Das Zauberpferdchen mag klein sein, braune Ohren und ein fliederfarbenes, braun geschecktes Tanzkostümfell tragen, aber es hilft Iwan, diverse magische Gegenstände zu bergen und die Prinzessin vor den eitlen Zaren zu führen. Das charmante Tier kennt sich nicht nur bei den Feuervögeln am Rande der Welt aus, es kann sich sogar in eine Amphibie verwandeln, um bei den Meereswesen nach dem Ring zu suchen, ohne den die Prinzessin keinen Zaren heiraten mag, sei er nun alt oder jung.
Geschichte voller seltsamer Fabelwesen
Während der erste Akt der Fassung von Alexei Ratmansky mit pantomimischen Unterhaltungen zwischen Iwans Vater, seinen Brüdern und drei weiteren Pferden auf den ungeübten Betrachter eher verwirrend wirken kann, ist der zweite geprägt von dem, was die fabelhaften Mariinsky-Tänzer, allen voran Alina Somova als Prinzessin, wirklich fantastisch beherrschen: Während des Tanzens mit Blicken, kleinen Neigungen des Kopfes oder ironisch gehobenen Augenbrauen zu spielen, und so eine alte und etwas komplizierte Geschichte voller seltsamer Fabelwesen mit neuem Leben zu erfüllen.
Auf den sanfteren Melodien Rodion Schtschedrins im zweiten Akt choreografiert Ratmansky mit seinem unnachahmlichen Sinn für physische Details und schauspielerische Nuancen wunderschöne einfallsreiche Pas de deux.

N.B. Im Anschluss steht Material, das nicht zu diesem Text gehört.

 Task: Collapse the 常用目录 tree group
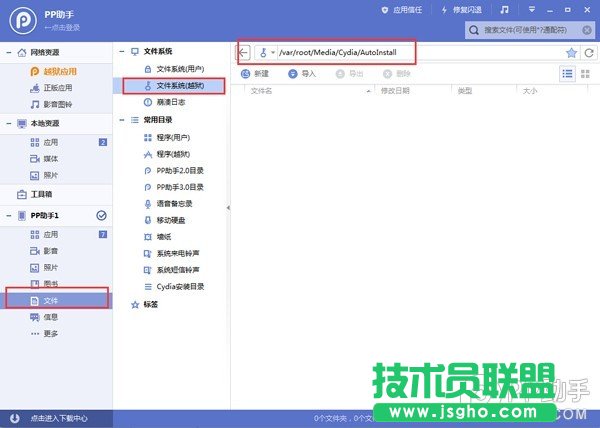[122, 120]
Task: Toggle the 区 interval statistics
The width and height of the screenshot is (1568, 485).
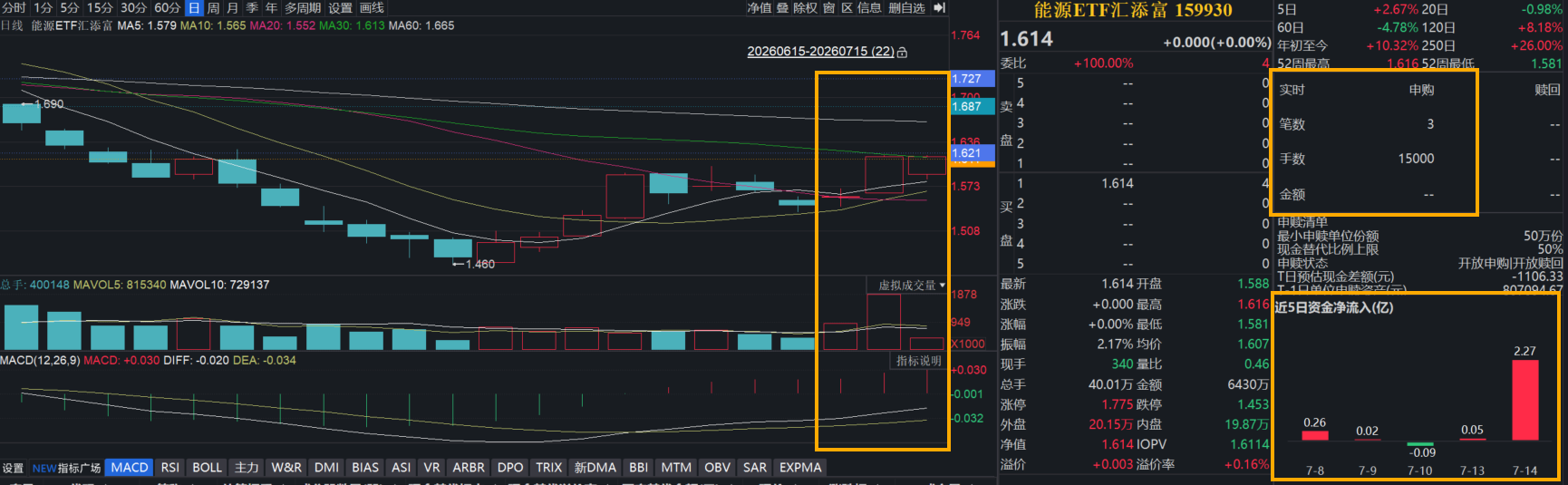Action: tap(847, 8)
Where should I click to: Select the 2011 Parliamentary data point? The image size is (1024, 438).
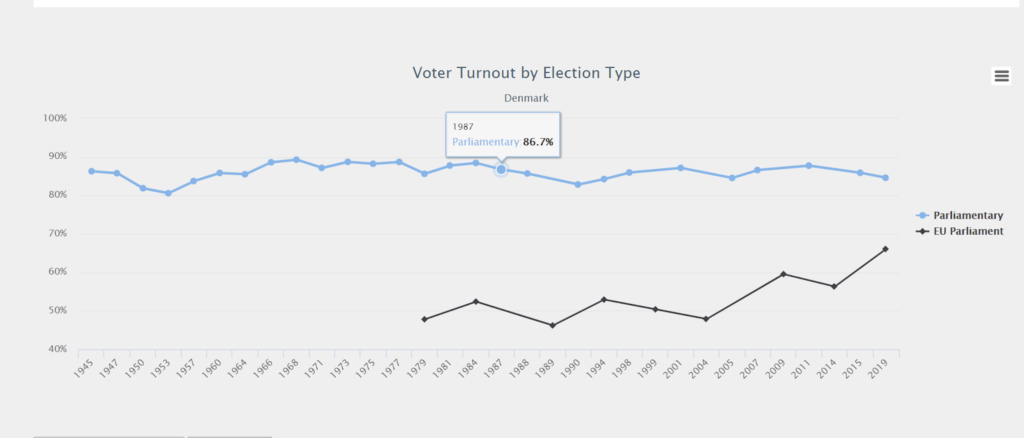808,165
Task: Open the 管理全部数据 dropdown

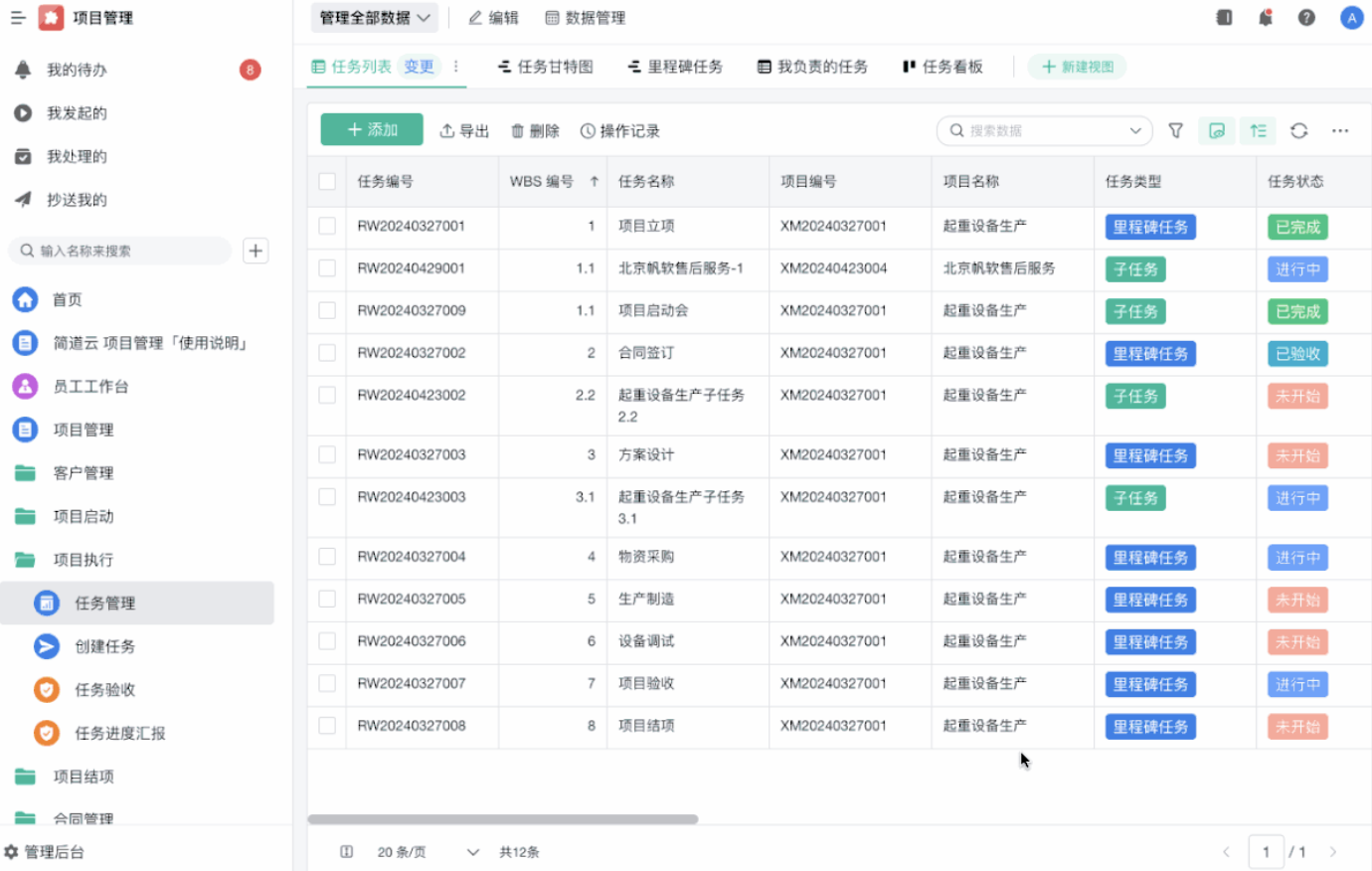Action: [372, 17]
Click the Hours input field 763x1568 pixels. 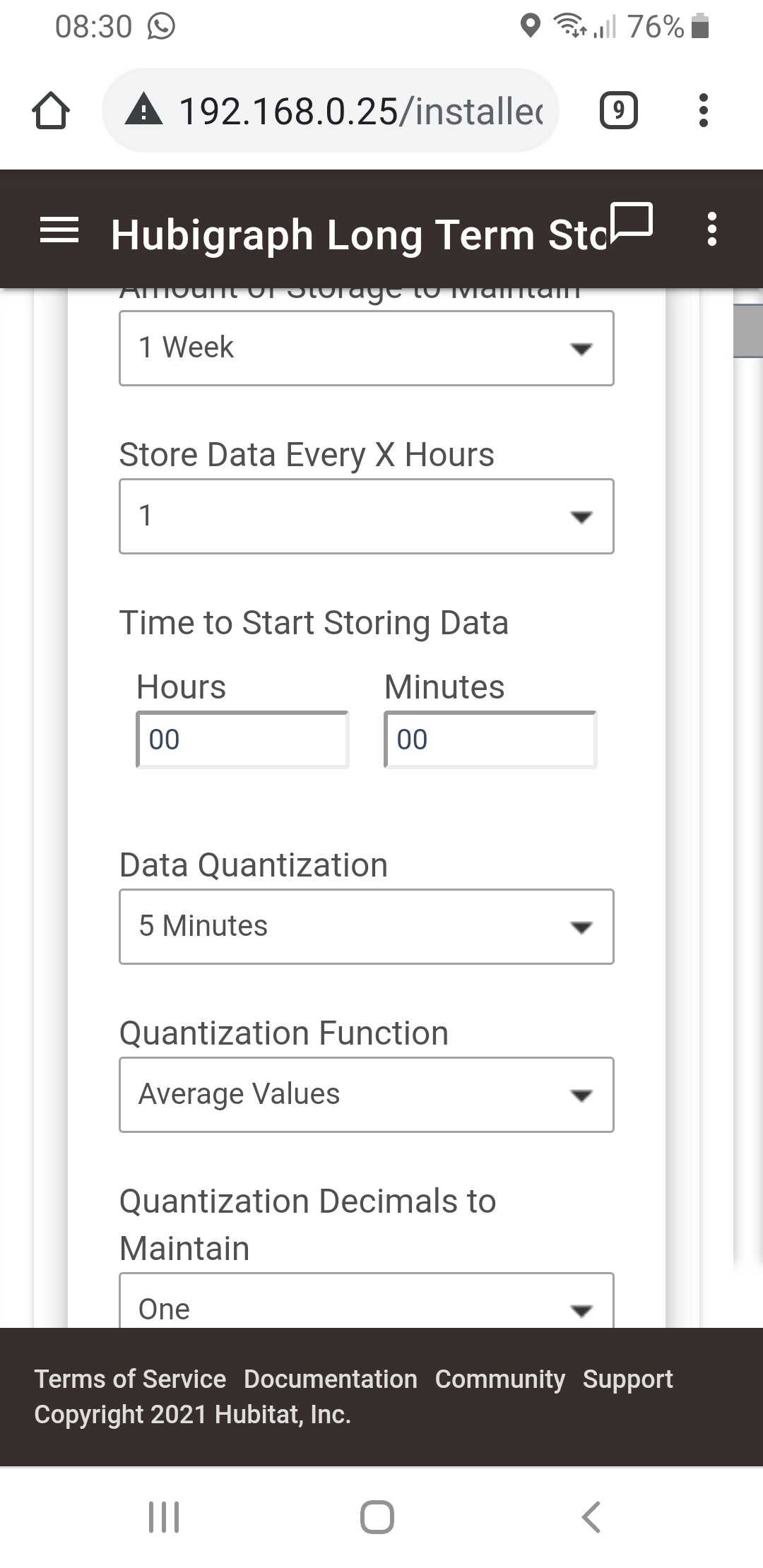[242, 740]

Und auch das Spiel der jungen Verliebten mit dem alten Narren, der sich zwischen sie drängt, ist witzig und voller Überraschungen.

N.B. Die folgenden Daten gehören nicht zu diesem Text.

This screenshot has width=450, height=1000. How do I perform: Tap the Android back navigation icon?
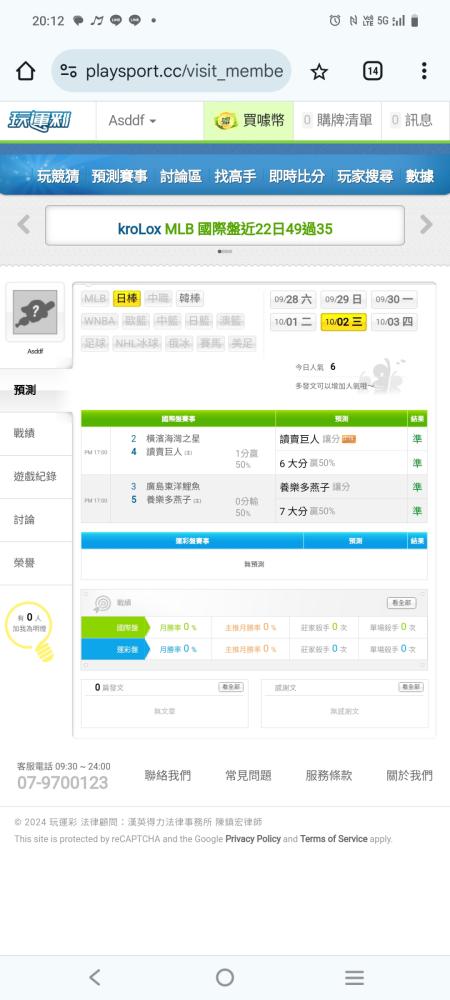click(95, 977)
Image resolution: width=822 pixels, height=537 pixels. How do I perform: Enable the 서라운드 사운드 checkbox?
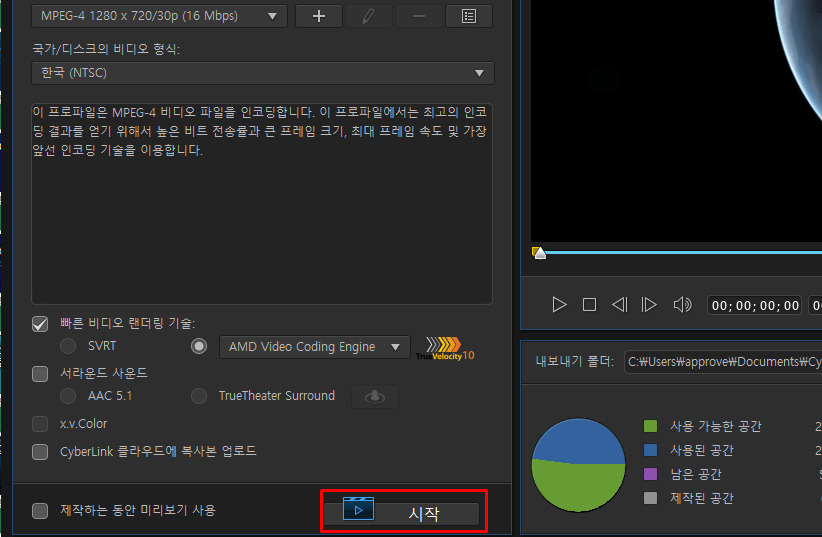click(x=40, y=374)
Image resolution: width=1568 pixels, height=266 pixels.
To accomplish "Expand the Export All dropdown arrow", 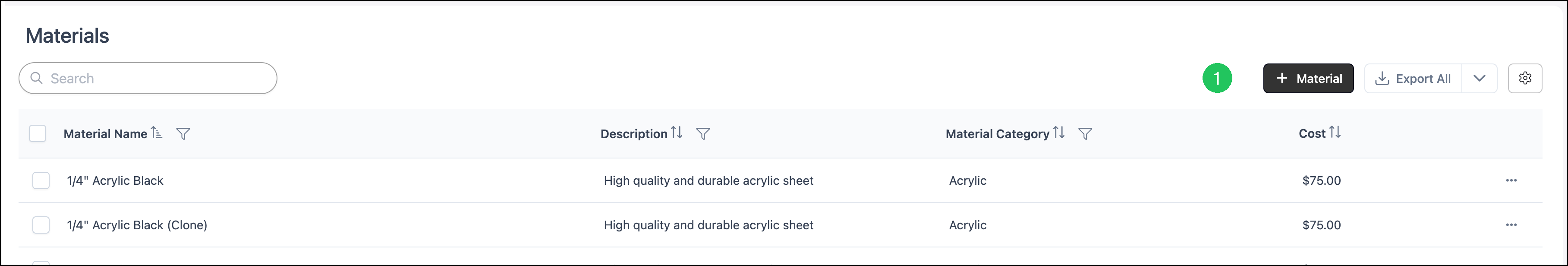I will point(1480,78).
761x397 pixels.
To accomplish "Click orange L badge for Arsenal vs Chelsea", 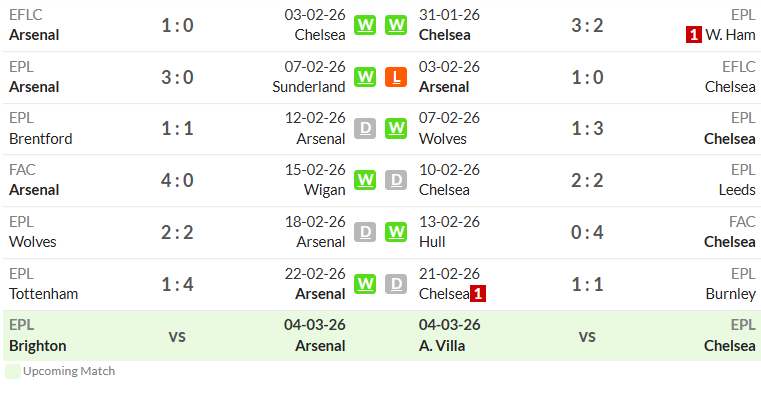I will click(396, 77).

Für das Baden-Badener Publikum, das mit weihnachtlichen Mariinsky-Aufführungen des "Nussknackers" und von "Schwanensee" bereits bestens vertraut ist, ist das Betreten des tanzhistorischen Bodens des Buckligen Zauberpferdchens ein ästhetisches Abenteuer, auf das es sich willig einlässt. Valery Gergiev verleiht selbst Rodion Schtschedrins etwas Humtata-hafter Jugendmusik Geheimnis.
Die wahre Magie des Abends aber besteht in der Entdeckung, dass ein aus dieser Ballettwelt stammender Alexei Ratmansky seine choreografische Fantasie auch an Stoffen und Melodien entzünden kann, auf deren Wiederentdeckung niemand wirklich gewartet haben kann.